Let $S=\{a,b,c\}$. Define a suitable binary operation (if possible) $f:S \times S \to S$ such that it satisfies the following properties:

• $f$ is associative
• Every element in $S$ has an identity w.r.t $f$ and that identity is unique for all elements of $S$.
• Every element in $S$ has an inverse w.r.t $f$ and that inverse is unique for that element in $S$.
• $f$ is commutative on $S$ Also, show an example of $f$ if $S=\{0,1,2\}$.

I thought of binary operations like addition, subtraction, multiplication, division, but none of them seem to satisfy all the four conditions.

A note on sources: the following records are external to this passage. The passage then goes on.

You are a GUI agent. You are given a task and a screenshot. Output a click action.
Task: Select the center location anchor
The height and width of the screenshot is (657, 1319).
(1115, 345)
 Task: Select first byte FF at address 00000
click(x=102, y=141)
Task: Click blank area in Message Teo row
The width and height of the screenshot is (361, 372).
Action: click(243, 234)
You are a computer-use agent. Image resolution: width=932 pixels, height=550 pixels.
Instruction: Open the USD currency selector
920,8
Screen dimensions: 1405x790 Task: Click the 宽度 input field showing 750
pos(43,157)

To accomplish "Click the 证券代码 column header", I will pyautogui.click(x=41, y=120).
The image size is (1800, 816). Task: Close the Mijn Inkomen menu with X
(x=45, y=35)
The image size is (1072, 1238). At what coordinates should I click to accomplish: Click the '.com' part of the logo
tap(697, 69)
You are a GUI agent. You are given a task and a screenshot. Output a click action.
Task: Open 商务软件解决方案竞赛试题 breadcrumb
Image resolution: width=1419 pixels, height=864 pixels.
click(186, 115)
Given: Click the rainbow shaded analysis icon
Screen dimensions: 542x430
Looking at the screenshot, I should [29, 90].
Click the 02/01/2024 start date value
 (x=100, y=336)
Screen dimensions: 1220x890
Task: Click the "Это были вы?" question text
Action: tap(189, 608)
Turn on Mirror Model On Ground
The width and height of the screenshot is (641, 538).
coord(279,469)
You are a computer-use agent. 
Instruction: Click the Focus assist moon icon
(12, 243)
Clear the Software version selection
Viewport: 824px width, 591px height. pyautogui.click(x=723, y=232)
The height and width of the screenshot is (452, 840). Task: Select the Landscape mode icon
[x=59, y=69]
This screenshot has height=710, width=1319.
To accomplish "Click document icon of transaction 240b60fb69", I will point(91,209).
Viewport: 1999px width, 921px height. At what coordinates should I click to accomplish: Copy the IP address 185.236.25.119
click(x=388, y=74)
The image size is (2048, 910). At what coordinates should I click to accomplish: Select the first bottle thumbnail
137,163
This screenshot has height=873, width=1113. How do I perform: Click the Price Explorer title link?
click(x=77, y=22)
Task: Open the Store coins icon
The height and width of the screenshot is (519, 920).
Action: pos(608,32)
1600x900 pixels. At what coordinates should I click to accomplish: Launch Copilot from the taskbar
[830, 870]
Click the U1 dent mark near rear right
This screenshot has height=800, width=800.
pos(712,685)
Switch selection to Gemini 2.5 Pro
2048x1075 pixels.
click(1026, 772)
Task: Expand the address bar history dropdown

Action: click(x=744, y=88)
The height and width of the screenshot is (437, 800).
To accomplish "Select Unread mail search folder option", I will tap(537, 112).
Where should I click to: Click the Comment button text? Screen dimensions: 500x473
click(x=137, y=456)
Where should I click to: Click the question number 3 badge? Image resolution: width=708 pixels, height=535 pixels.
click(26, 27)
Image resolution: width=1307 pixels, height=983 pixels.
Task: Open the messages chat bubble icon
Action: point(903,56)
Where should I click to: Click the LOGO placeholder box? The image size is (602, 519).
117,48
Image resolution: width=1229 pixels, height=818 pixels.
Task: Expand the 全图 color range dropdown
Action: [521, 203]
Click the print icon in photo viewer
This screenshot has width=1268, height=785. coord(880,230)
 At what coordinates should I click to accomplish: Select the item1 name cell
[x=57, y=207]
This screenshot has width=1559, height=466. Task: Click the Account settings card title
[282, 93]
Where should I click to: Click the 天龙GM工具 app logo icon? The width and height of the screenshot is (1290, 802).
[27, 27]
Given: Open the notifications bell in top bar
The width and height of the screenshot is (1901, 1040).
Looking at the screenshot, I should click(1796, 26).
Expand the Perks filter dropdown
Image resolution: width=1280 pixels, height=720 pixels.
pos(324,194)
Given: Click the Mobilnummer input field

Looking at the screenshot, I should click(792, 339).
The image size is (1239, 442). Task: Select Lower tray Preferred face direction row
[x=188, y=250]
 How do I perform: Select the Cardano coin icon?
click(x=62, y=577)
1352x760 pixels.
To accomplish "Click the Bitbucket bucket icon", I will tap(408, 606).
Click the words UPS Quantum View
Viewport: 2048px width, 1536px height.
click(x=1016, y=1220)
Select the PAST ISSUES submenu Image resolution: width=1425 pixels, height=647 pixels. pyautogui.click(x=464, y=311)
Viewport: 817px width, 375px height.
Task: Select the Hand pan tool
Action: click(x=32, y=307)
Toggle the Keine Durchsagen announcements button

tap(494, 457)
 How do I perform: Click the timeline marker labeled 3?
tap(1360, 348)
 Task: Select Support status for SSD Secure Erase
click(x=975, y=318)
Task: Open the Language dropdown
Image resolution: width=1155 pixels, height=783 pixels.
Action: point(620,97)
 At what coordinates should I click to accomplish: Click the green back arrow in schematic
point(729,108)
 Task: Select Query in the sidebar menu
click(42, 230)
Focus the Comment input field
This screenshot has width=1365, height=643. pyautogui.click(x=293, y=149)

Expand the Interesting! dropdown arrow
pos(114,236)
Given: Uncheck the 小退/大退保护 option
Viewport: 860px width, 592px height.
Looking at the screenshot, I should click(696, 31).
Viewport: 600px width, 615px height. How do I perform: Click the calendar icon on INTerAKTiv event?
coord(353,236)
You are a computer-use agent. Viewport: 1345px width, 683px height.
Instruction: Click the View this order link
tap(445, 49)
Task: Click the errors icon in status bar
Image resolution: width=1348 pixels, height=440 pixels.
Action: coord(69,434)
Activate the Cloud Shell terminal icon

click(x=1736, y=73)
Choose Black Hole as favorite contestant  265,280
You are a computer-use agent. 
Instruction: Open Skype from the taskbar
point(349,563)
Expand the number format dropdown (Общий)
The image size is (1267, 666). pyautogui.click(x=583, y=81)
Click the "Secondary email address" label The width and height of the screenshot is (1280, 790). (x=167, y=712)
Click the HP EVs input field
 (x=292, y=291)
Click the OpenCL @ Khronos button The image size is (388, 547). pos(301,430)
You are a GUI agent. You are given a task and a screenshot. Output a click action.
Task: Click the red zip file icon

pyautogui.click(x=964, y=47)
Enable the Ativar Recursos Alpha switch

Next, I thought of defining the operation $f$ on $S$ as follows:

$$f(a,b)=f(a,b)=c;f(b,c)=f(c,b)=a;f(a,c)=f(c,a)=b;f(a,a)=a;f(b,b)=b;f(c,c)=c$$

But even this does not work as $f(a,f(b,c))=a$ while $f(f(a,b),c)=c$. Hence, $f$ is not associative in this case.

I have tried to come up with other examples but none of them satisfied all the stated properties.

So, my query is: Does such an $f$ even exist for a general $\{a,b,c\}$ or at least for $\{0,1,2\}$ ?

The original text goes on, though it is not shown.